Study after study has proved it. While stock markets have averaged returns better than 10% per year for the last three decades, the average individual investor has lagged considerably.

You can avoid joining these struggling investors by remembering a few simple tips.

The first is to avoid buying only when stocks are hot. The easiest way to do that is to simply dollar-cost average. You’ll buy a little when prices are high, sure, but you’ll also be buying when stocks are depressed as well. Dollar-cost averaging will work out well during someone’s investing lifetime.

The next tip is to avoid selling, especially if your investments consist of passive index funds. Sometimes, like in 2008-09, stocks will fall a long way. This can come to a shock to someone who isn’t really paying attention. Nobody wants to open their statement and discover they’ve lost half their money. But it will likely happen.
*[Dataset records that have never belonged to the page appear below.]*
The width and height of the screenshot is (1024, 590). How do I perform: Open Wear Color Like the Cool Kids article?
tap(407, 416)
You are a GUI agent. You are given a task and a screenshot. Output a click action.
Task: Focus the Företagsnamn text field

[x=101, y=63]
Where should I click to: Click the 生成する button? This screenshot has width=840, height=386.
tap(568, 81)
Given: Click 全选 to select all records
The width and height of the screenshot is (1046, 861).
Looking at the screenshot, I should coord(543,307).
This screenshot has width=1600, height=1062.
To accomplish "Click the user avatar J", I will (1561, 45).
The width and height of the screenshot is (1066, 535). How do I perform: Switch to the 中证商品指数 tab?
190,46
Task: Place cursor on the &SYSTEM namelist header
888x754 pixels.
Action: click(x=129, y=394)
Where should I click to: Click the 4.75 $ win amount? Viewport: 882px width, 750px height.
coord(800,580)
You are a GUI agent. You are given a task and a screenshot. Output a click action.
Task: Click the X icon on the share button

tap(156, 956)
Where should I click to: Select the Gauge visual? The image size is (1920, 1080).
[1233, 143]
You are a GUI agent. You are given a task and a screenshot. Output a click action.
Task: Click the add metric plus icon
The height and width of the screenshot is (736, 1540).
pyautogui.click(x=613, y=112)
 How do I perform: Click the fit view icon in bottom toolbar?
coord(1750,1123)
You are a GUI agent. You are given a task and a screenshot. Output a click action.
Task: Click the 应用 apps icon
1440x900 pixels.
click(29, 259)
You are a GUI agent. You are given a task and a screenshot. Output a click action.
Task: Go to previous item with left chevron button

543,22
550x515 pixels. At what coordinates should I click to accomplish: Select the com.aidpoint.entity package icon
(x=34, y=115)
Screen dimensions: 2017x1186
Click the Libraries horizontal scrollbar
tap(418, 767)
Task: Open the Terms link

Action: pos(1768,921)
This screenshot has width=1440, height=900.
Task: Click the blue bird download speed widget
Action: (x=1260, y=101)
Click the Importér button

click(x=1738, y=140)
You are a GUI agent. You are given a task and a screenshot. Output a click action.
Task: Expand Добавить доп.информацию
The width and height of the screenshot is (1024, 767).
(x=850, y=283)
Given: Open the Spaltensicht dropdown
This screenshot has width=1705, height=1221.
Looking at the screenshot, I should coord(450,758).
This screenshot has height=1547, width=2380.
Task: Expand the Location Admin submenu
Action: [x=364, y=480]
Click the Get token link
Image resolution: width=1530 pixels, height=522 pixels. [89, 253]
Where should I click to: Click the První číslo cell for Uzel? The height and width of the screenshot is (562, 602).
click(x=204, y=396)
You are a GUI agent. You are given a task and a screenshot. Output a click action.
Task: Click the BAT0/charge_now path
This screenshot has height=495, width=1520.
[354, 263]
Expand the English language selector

No matter how terrible things may look, this is not the time to sell. If anything, it’s time to buy. Investors who put money to work during the depths of the last crisis are sitting pretty today.

Many investors ignore bonds, convinced 2% yields aren’t going to make anyone rich. But bonds serve a significant role in the average portfolio. They go up when stocks go down, which smooths out returns. A 40% loss might turn into a 20% loss if a portfolio has a strong bond component. That still stings, but it might be the difference between selling at the bottom in frustration and holding on.